In essence, as Gilmore asks, what can we call ‘truth’ if universal ‘truths’ are ‘particularized by a specific culture’s notion of what truth is, who may tell it, and who is authorized to judge it’? ‘What we have come to call truth or what a culture determines to be truth in autobiography, among other discourses,’ Gilmore proceeds, ‘is largely the effect of a long and complex process of authorization. Thus the canonizing question “What is truth?” cannot be separated from the process of verifying that truth. (…) Some are positioned in closer proximity to “truth” depending on their relation to other terms of value: gender, class, race, and sexuality, among others.’4
So what does it mean to be a first-hand witness of an event, as was Krasner of Pollock’s painting sessions? What does it mean to be a witness, and how can this question open debates on the problem of autobiographical fact, a key part of Matesanz’s oeuvre, as to speak of others is to speak of oneself?
The question brazenly torments us: can we keep out of events or do we form a part of scenes merely by ‘looking’, which is in fact the role played by witnesses? Don’t these events form a part of our lives merely because ‘we are looking’?

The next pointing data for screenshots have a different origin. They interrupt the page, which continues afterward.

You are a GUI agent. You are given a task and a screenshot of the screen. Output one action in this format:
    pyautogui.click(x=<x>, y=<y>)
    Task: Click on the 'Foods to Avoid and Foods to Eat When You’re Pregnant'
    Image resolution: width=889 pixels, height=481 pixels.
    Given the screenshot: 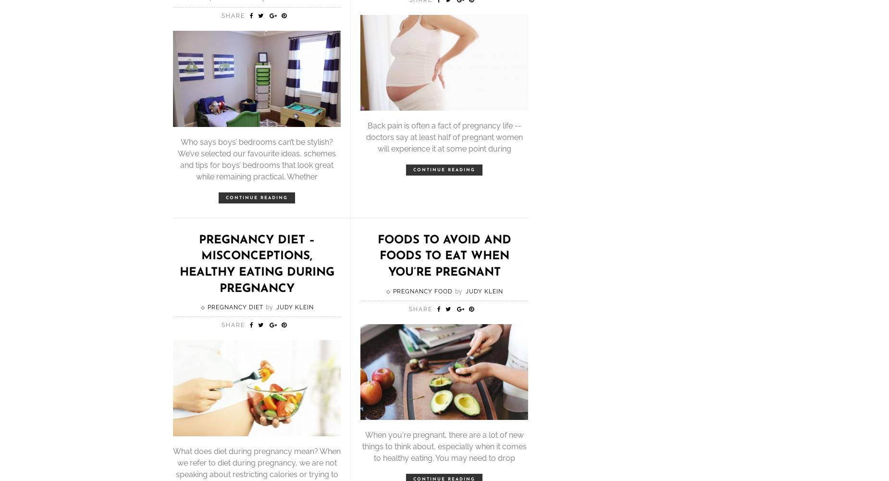 What is the action you would take?
    pyautogui.click(x=444, y=256)
     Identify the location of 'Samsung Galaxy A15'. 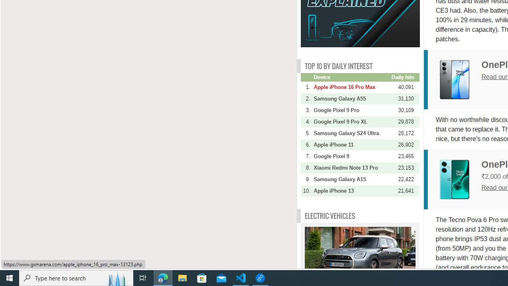
(351, 179).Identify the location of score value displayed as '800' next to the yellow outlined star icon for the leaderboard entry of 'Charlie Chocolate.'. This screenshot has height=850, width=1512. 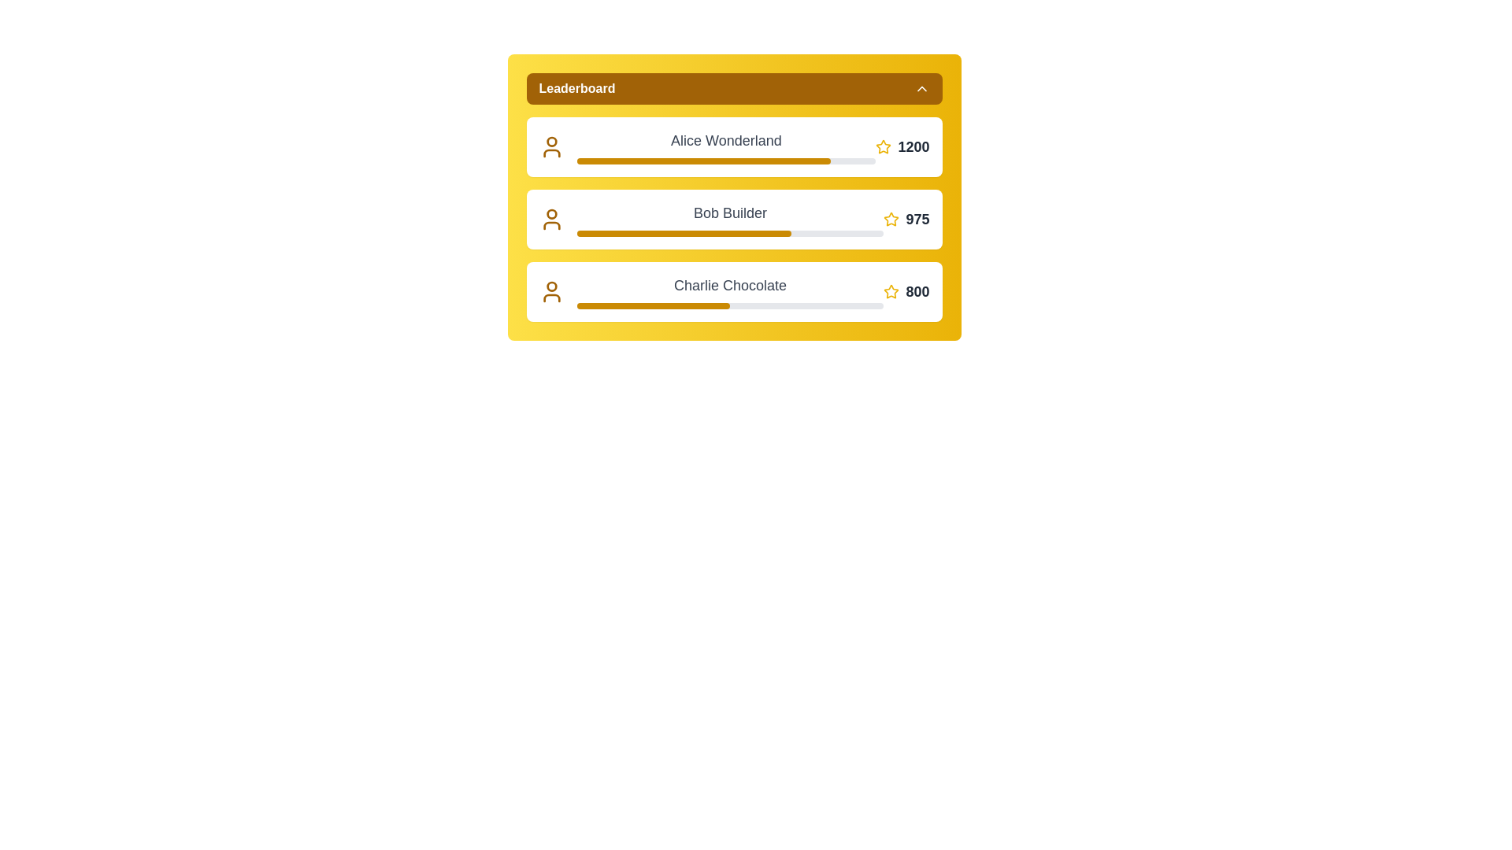
(906, 291).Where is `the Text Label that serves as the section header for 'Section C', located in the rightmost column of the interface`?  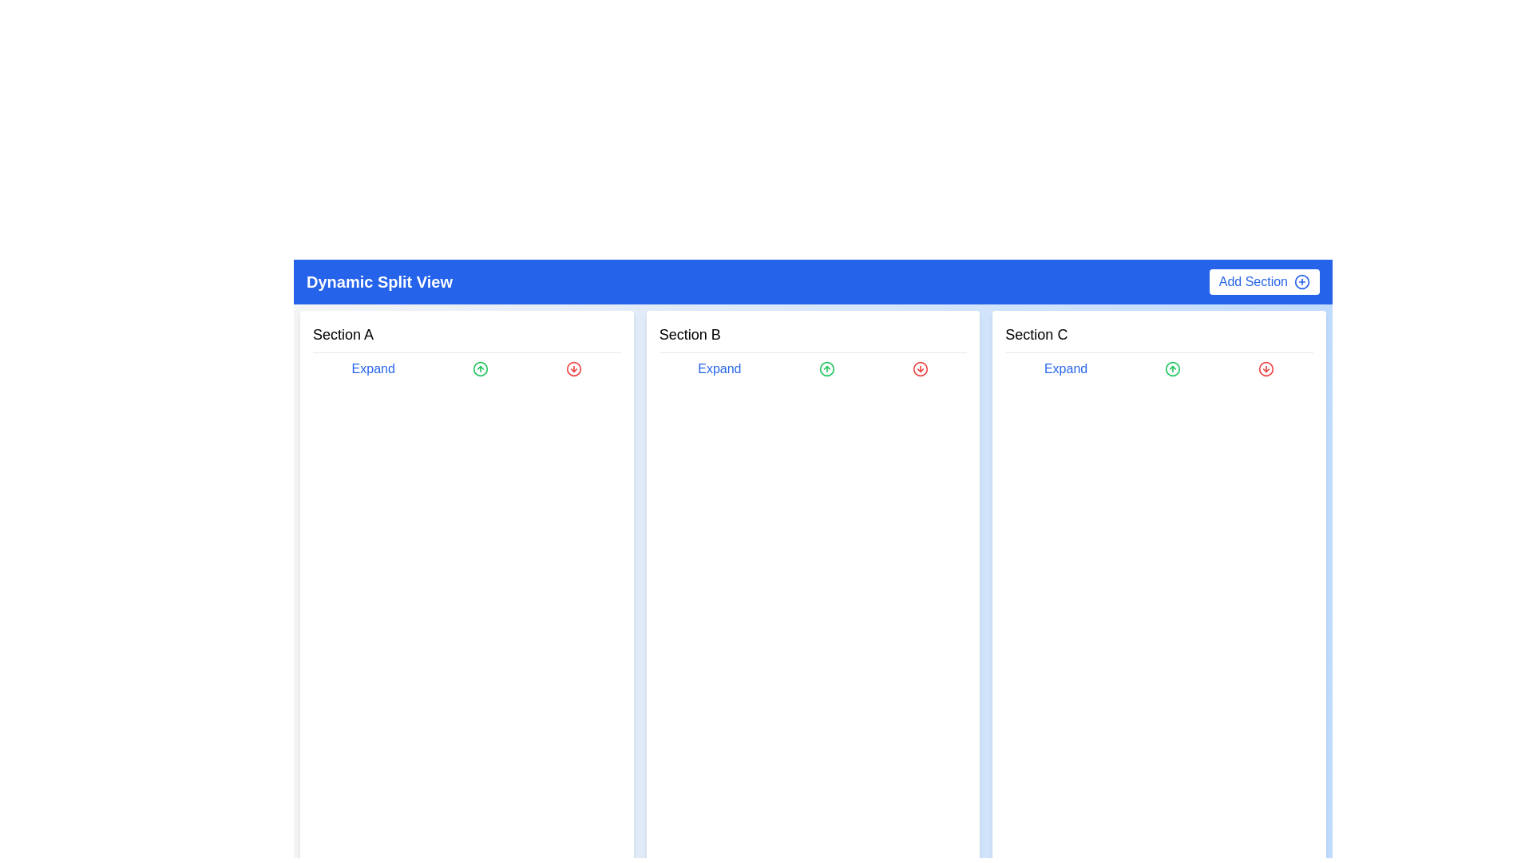
the Text Label that serves as the section header for 'Section C', located in the rightmost column of the interface is located at coordinates (1160, 337).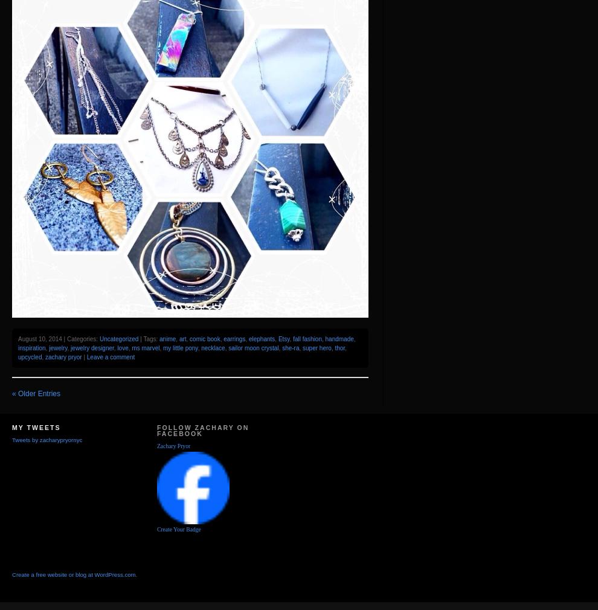 The image size is (598, 610). What do you see at coordinates (291, 348) in the screenshot?
I see `'she-ra'` at bounding box center [291, 348].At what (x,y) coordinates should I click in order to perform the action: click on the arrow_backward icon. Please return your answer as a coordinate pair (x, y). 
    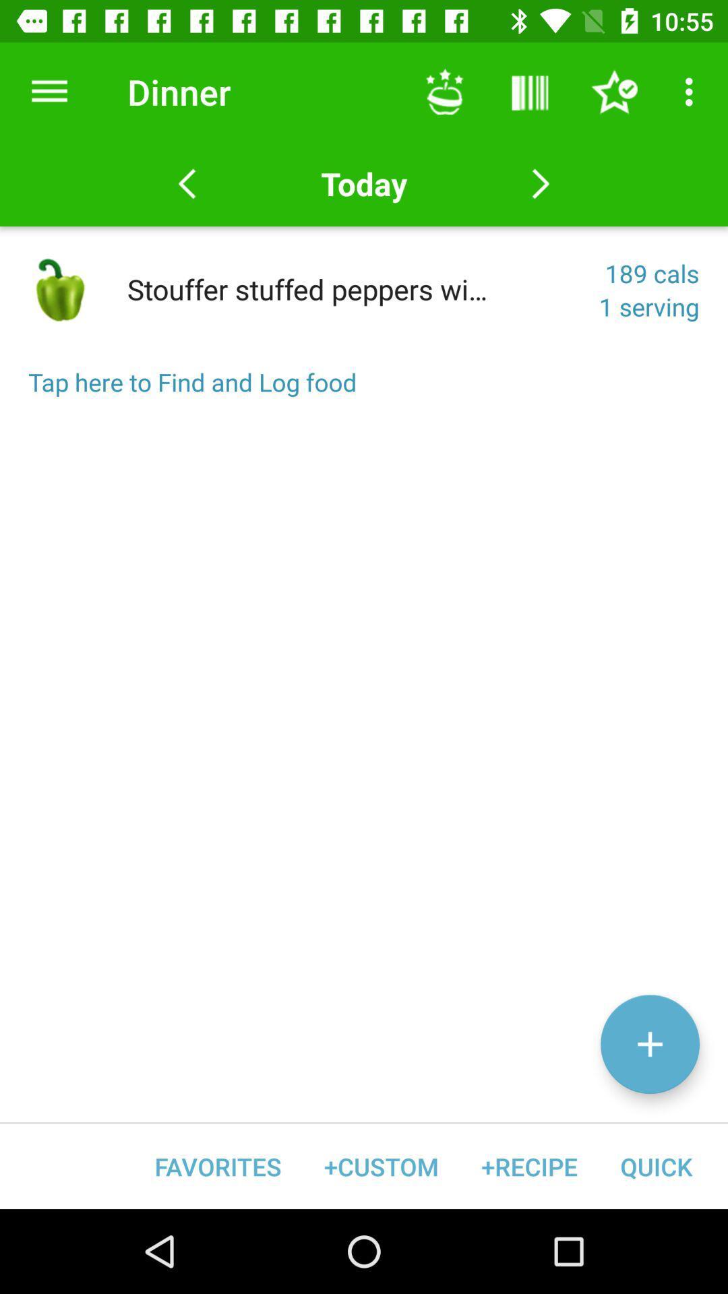
    Looking at the image, I should click on (187, 183).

So perhaps what Lee Krasner didn’t do and could have done was get up out of that tall chair and stop watching Pollock at work, run over to her studio and put greater order in her canvases. Although those were other times and putting in order was perhaps a means of paving the way for the other female artists, for all those who, like Matesanz, decided not to be witnesses, albeit this were the most difficult path for, as an insolent Chelo reflects, ‘If I had been a quick painting artist, I could have retired to Miami.’
This is what Krasner didn’t do and what Matesanz pursues: to ignite the questions formulated from imposed narratives, to invent new questions that require different formulations; to divide herself up into a surprising self-portrait that ends up as the personification of the subject as multiplicity; no, as a multiplication. This too forms a part of the genealogies of women: to delve into the icons imposed and turn them inside out, by layers, in an ironic order.
1
Berton Roueché, ‘Unframed Space,’ The New Yorker, vol. 26, No. 24, August 1950, p. 16.
2
Hans Namuth (Essen, Germany, 1931 – Long Island, United States, 1990), a photographer famous for having portrayed Jackson Pollock, among other artists, in his studio at Long Island in 1950. Later on he would shoot two documentary films on the abstract expressionist and his work process.
3
Louise Elliott Rago, ‘We Interview Lee Krasner,’ School Arts, No. 60, September 1960, p. 32.
4
Leigh Gilmore, Autobiographics: A Feminist Theory of Women’s Self-Representation, Cornell University Press, Ithaca (New York), 1994, p. 107.